Although recent Roomful records have often found the group expanding into Memphis soul of the 1960s, “Steppin’ Out!” goes back to the core Roomful blueprint of hard-driving, passionately delivered R&B, with songs originally recorded by the likes of Z. Z. Hill, Jimmy McCracklin and Smiley Lewis. Prior to the dawn of rock ‘n’ roll, R&B was a female-dominated genre, so with Bastos at the helm Roomful can now expand its repertoire by revitalizing rarely played material by Big Mama Thornton, Etta James, Ella Johnson and Big Maybelle.

Once Bastos started playing live shows with the group last year, Vachon said “people started asking ‘Do you have anything with her on a record?’ So I got out our binders of songs and went through a ton of them. For the next record, we’ll have more time to do some more originals.”

The album is on Alligator Records, the storied Chicago blues label that has been Roomful’s home for the past two decades. But even a devoted blues fan like Alligator founder and owner Bruce Iglauer said that many of the songs unearthed for the project were brand new to him.

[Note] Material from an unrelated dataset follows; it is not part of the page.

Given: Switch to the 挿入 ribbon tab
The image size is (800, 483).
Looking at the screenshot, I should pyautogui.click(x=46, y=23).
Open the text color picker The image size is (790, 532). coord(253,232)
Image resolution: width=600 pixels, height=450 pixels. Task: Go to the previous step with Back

“I think I was only familiar with two or three of the songs,” said Iglauer. “Songs like ‘You Were Wrong’ or ‘Steppin’ Up in Class’ are so obscure. What I liked is nobody was trying to exactly imitate the original record. They were inspired by it, but they weren’t trying to just make a copy.”

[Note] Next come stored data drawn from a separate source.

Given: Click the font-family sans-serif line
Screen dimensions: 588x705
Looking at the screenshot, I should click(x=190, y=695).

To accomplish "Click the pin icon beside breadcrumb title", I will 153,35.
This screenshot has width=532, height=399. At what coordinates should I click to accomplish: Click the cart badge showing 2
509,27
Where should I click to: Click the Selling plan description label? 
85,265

Iglauer wasn’t previously familiar with Bastos, who in recent years has devoted much of her time to educational work that includes her role as chorus director at Global Learning Public Charter School in New Bedford. “She throws herself into the songs,” he said. “She doesn’t hold back the emotion. I like when a singer is so emotionally committed to the song and is willing to put everything they’ve got into every performance. She’s got the no-holds-barred approach, which is part of the R&B tradition.”

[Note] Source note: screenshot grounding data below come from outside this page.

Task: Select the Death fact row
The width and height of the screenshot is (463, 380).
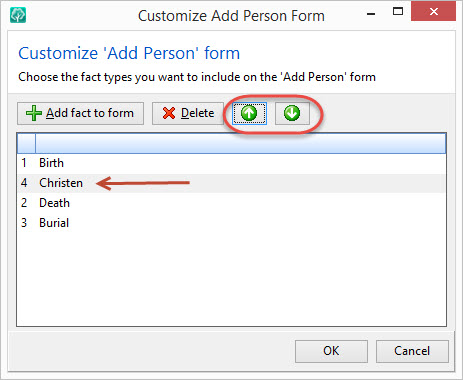Action: [x=231, y=203]
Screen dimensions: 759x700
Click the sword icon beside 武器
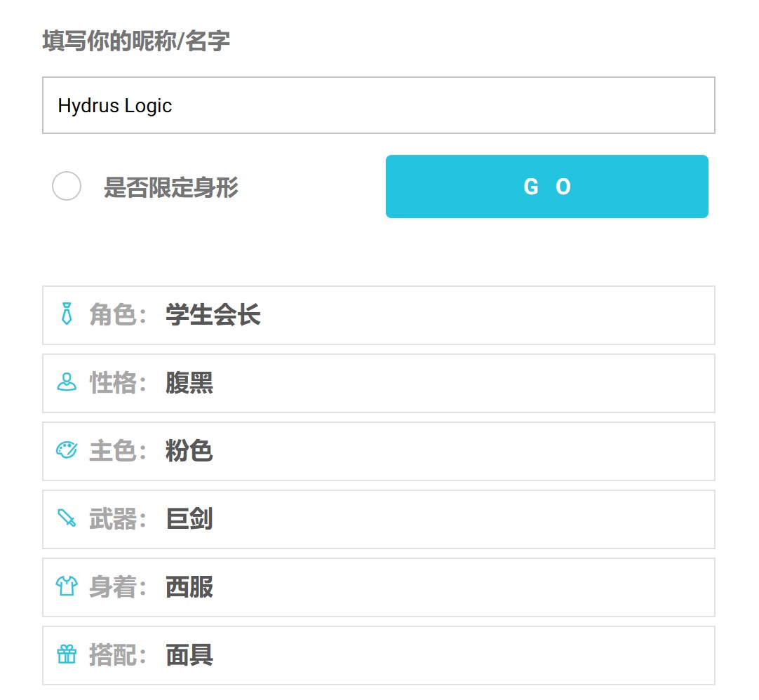point(67,518)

When the group was selecting material for the record, saxophonist Rich Lataille, who joined in 1970 and has played on every Roomful album, reminded his bandmates of a little-known chapter in the group’s history. Around 1979 or 1980 — accounts of the exact year vary — Texas singer Lou Ann Barton briefly joined Roomful after leaving Stevie Ray Vaughan’s band Double Trouble.

Barton was only in the group for a few months, and there’s just one bootleg audio clip of her singing live with Roomful online. Barton would go on to a major label deal and a long association with Vaughan’s brother Jimmie. But Latallie remembered that the Barton-era Roomful had worked up a unique rearrangement of Little Richard’s “Slippin’ and Slidin’,” which is given a new attitude by Bastos.

Despite being busy with her teaching work, Bastos didn’t have to hesitate when she was offered the Roomful slot. “It was the best thing I ever did,” she said. “I’m so happy to be part of such a major blues institution.”

Bastos says thanks to the school’s focus on arts enrichment, she’s been able to balance her teaching with road work. “This is my priority,” she said of performing. “It always has been, always will be. They understand it and they're happy to have me, because you can’t teach what you don’t know.”


Roomful of Blues plays the Narrows Center in Fall River on Nov. 28 and shows later this year in Westerly, Rhode Island, Concord, New Hampshire and Northampton.